Saved entries
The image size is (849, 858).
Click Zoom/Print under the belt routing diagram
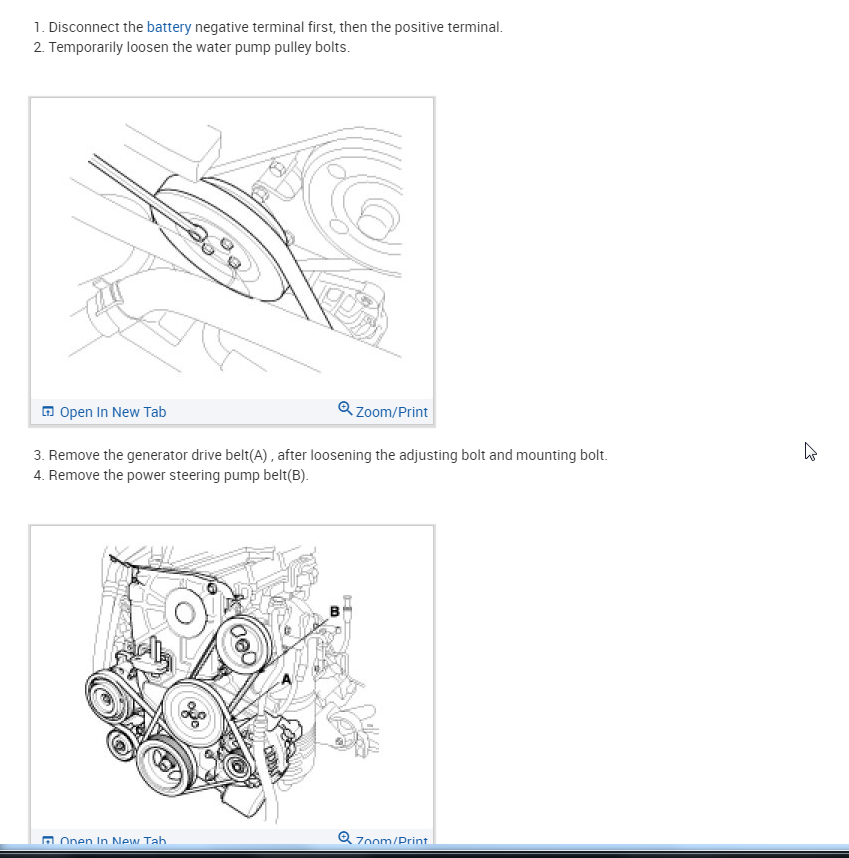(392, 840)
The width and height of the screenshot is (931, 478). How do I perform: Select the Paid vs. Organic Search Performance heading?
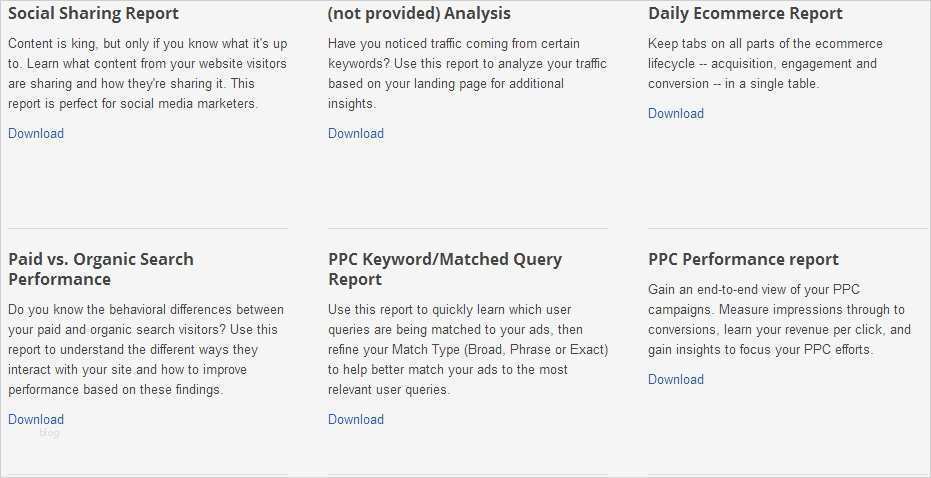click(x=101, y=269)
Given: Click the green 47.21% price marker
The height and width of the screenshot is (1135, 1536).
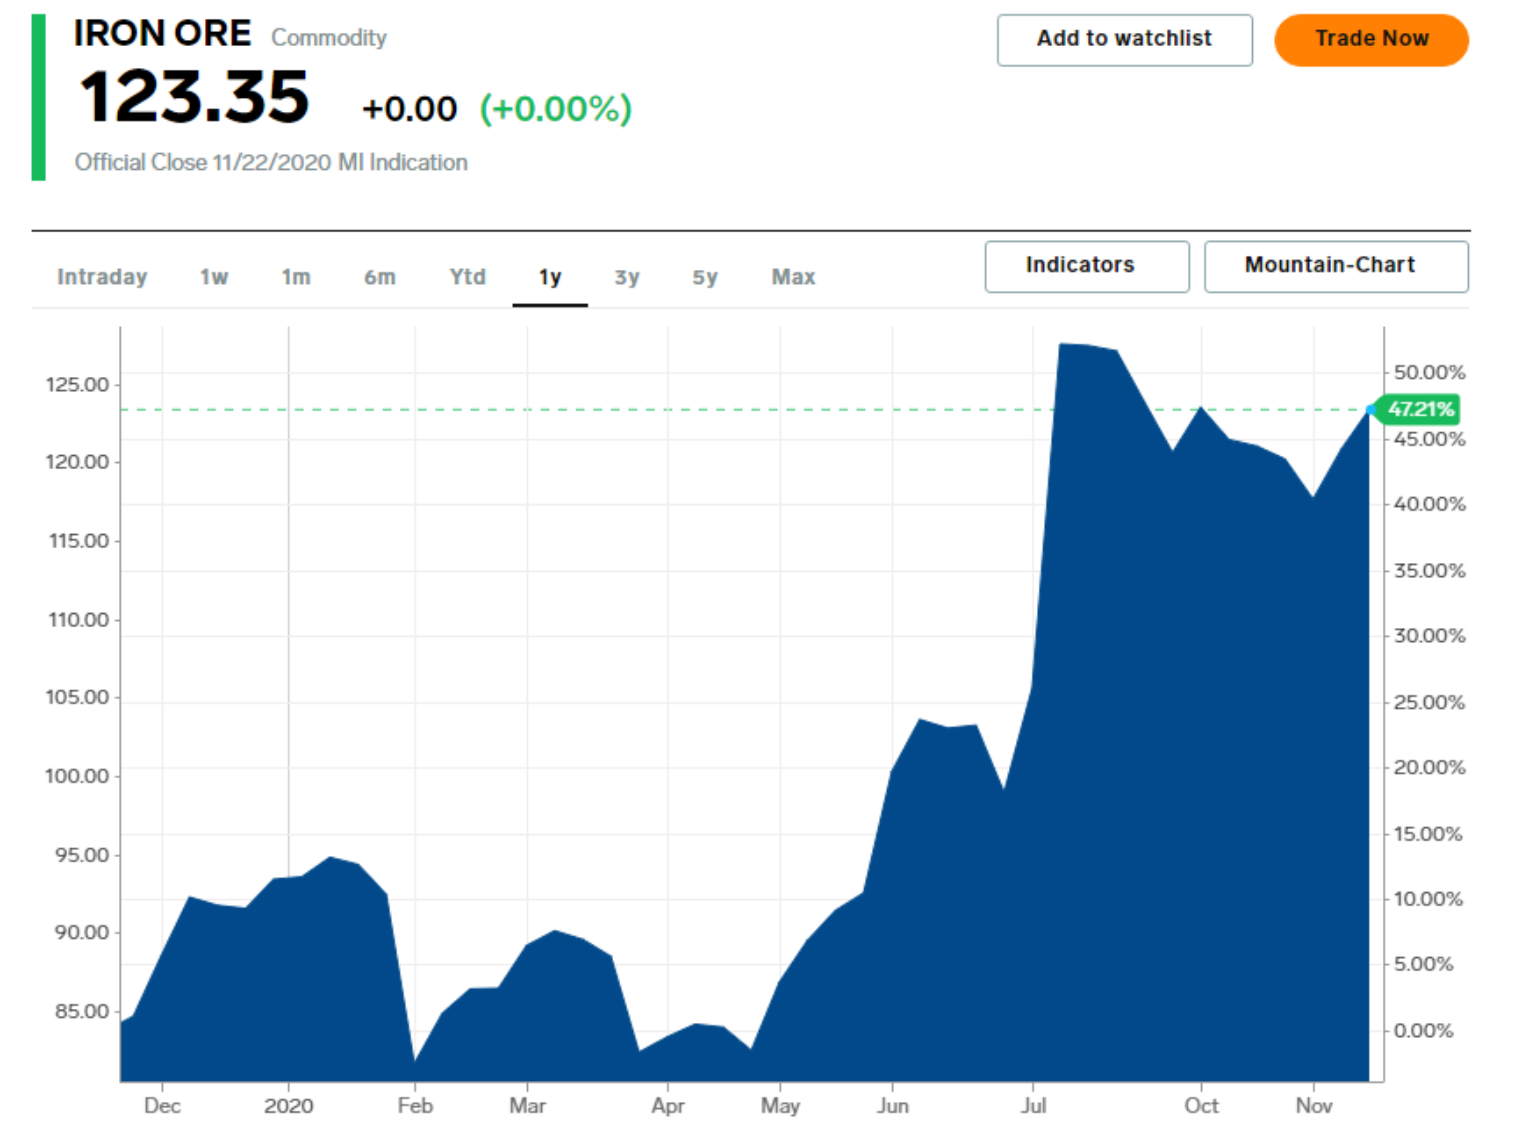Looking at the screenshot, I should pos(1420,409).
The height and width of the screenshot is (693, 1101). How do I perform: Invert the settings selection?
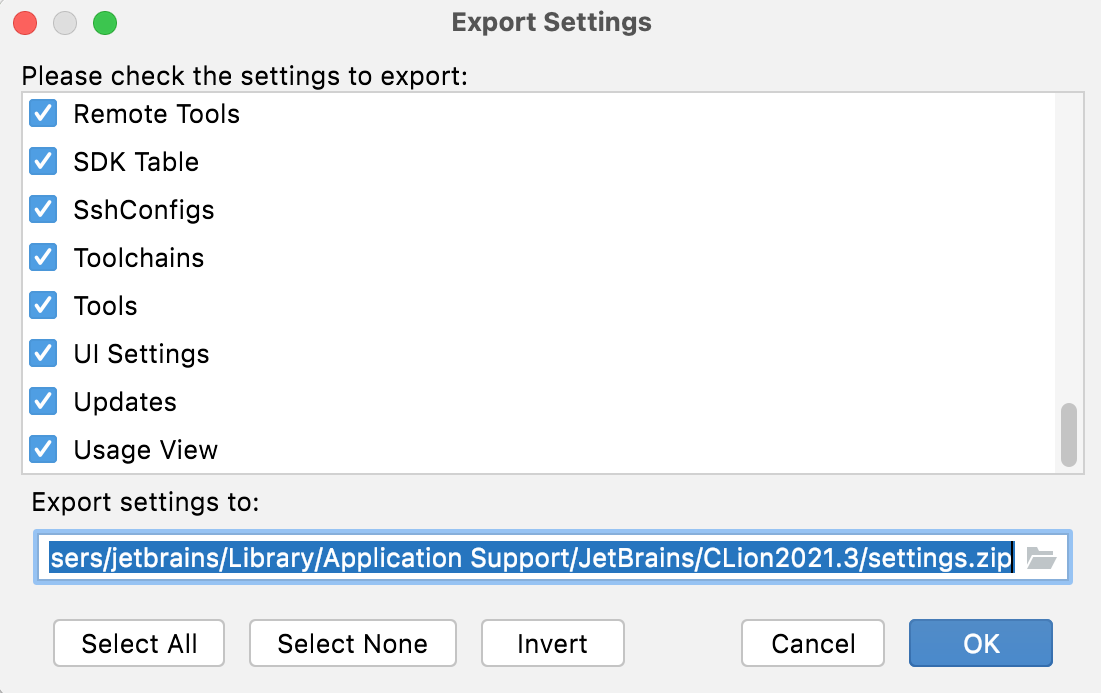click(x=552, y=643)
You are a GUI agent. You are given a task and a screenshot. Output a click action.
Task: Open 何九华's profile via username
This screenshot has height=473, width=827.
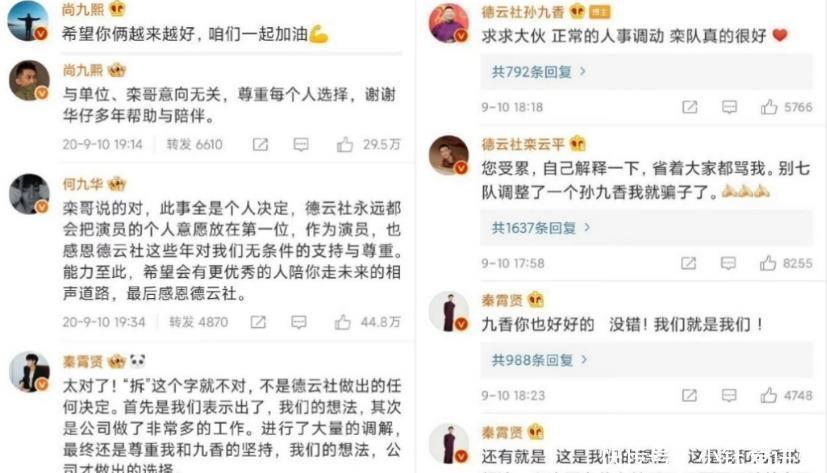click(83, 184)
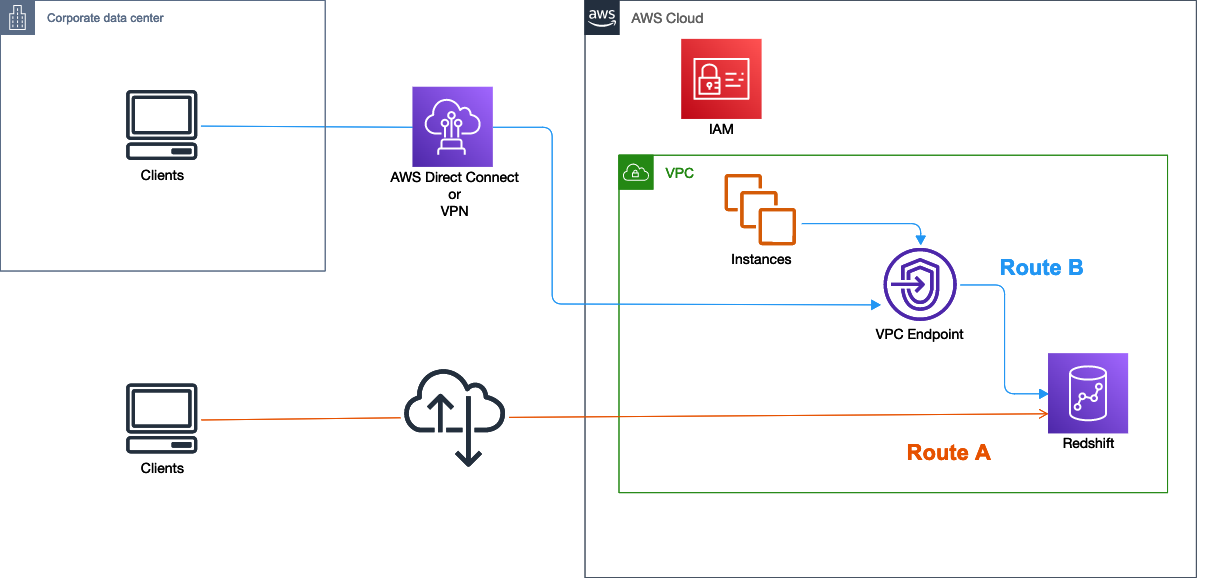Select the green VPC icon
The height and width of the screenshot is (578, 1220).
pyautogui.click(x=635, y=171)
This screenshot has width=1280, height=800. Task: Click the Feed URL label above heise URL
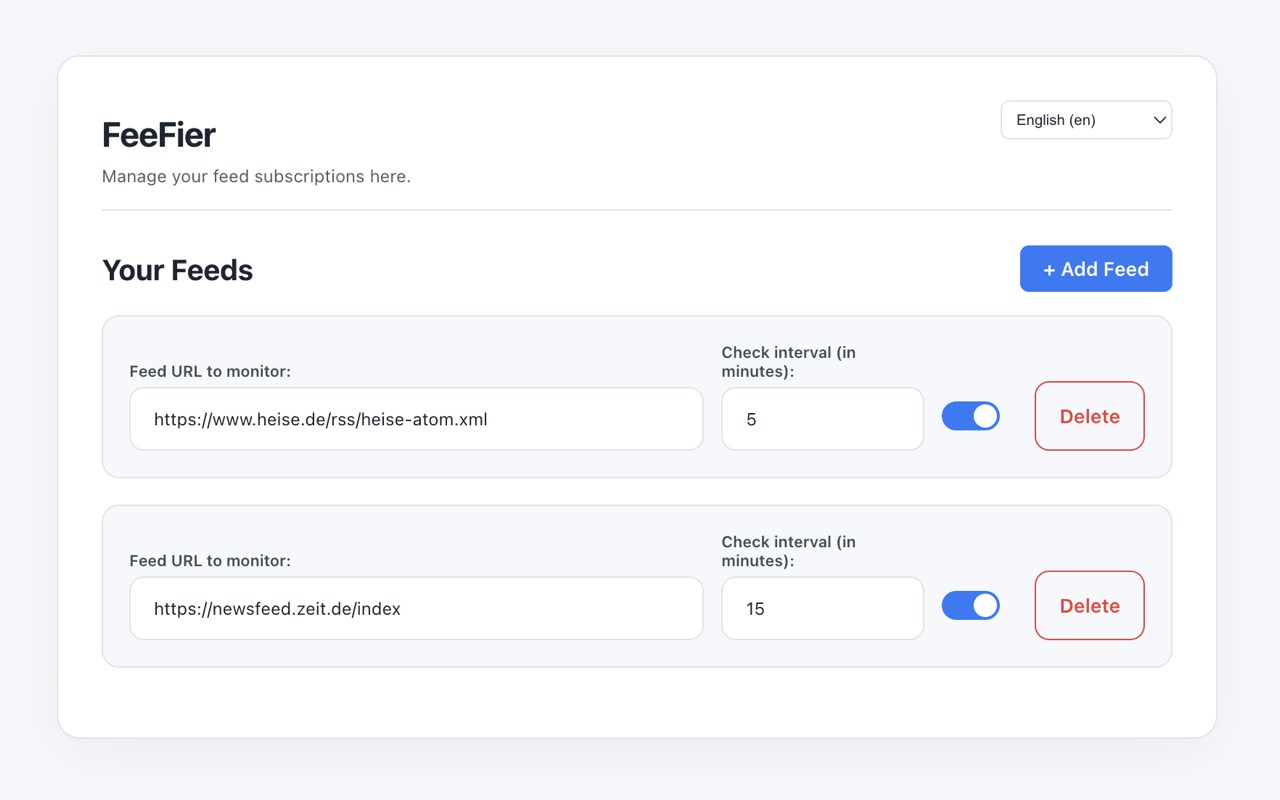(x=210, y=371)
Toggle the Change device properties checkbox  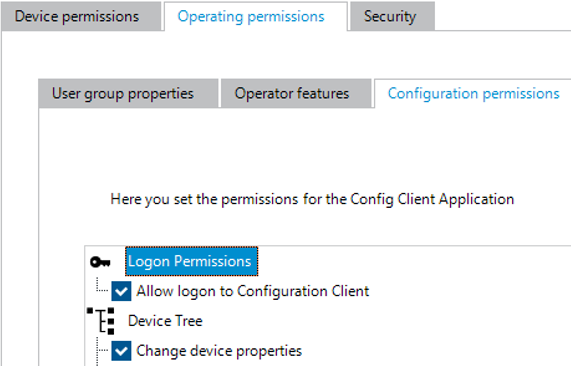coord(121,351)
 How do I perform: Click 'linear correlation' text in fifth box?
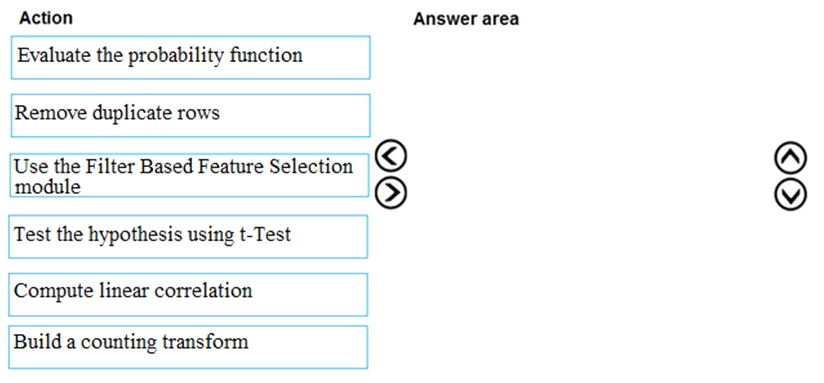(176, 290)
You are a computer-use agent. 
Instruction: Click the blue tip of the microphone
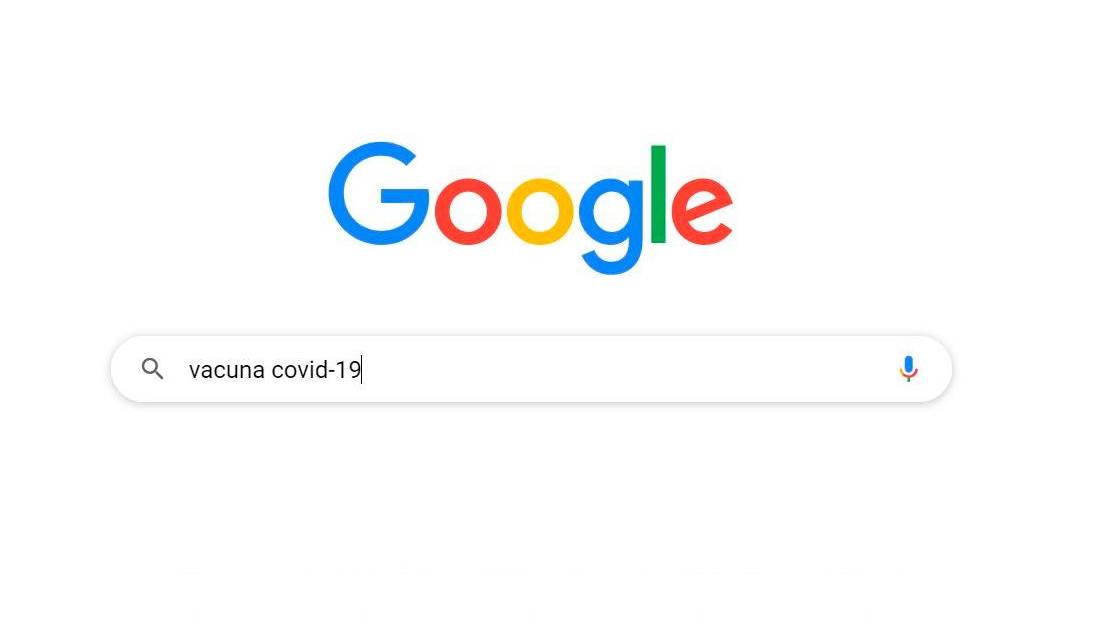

What is required
In the entries above, identify each line that includes the string "agent", then copy it.

Response to the task
You are a GUI agent. You are given a task and a screenshot. Output a click action.
You are a computer-use agent. 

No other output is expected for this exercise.